■ EXERCISE: Output the lines from the one containing "You are a GUI" to the one containing "point(535,175)" exactly as they appear in the records, and nothing else.

■ DATA PROVIDED:
☆ ☆ ☆ ☆
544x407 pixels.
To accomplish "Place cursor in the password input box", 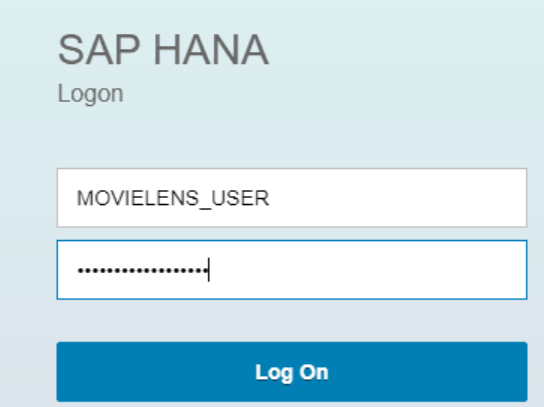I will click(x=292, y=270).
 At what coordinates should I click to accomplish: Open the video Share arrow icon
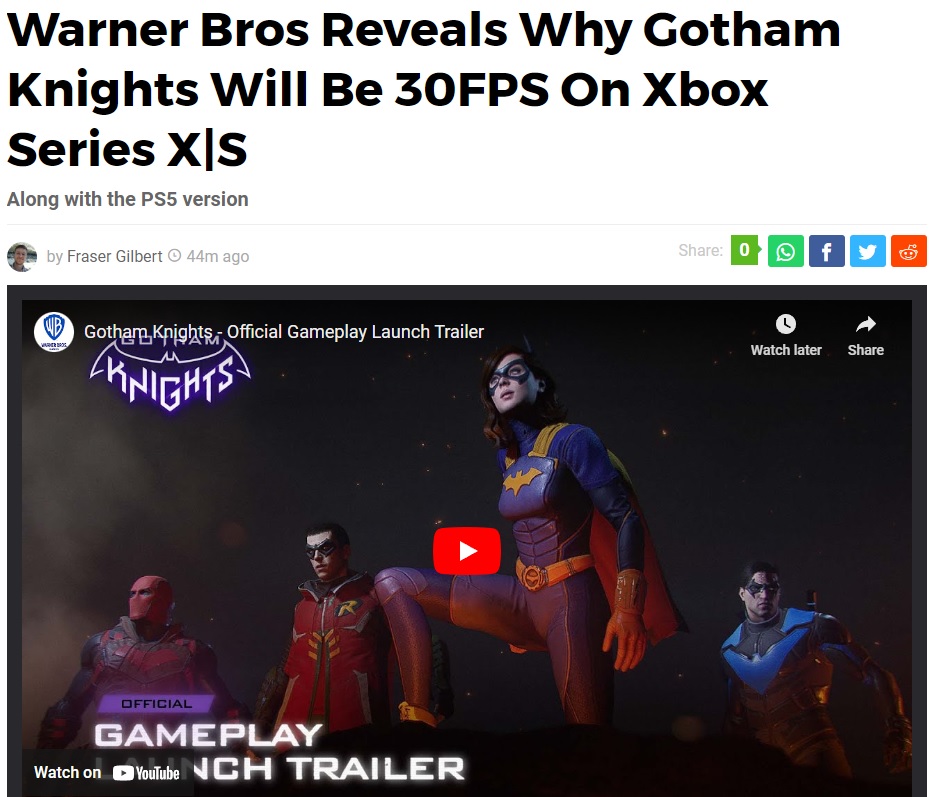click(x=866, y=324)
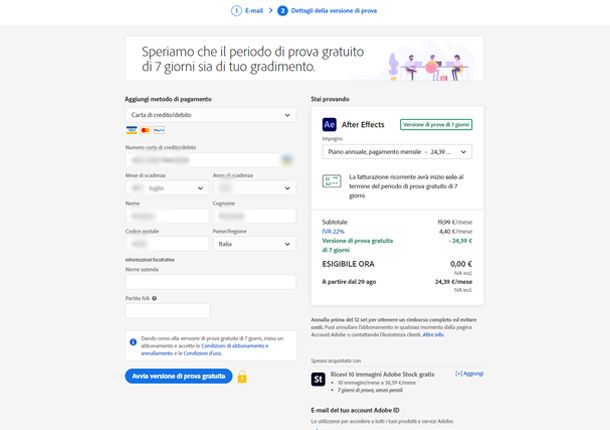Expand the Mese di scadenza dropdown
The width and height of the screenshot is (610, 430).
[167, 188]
☆ ☆ ☆ ☆
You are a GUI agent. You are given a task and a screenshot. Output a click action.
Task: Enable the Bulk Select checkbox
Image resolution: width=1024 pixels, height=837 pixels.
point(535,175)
☆ ☆ ☆ ☆
■ COMPLETE RESPONSE:
You are a GUI agent. You are given a task and a screenshot. Output a click action.
Task: Enable the Bulk Select checkbox
Image resolution: width=1024 pixels, height=837 pixels.
point(535,175)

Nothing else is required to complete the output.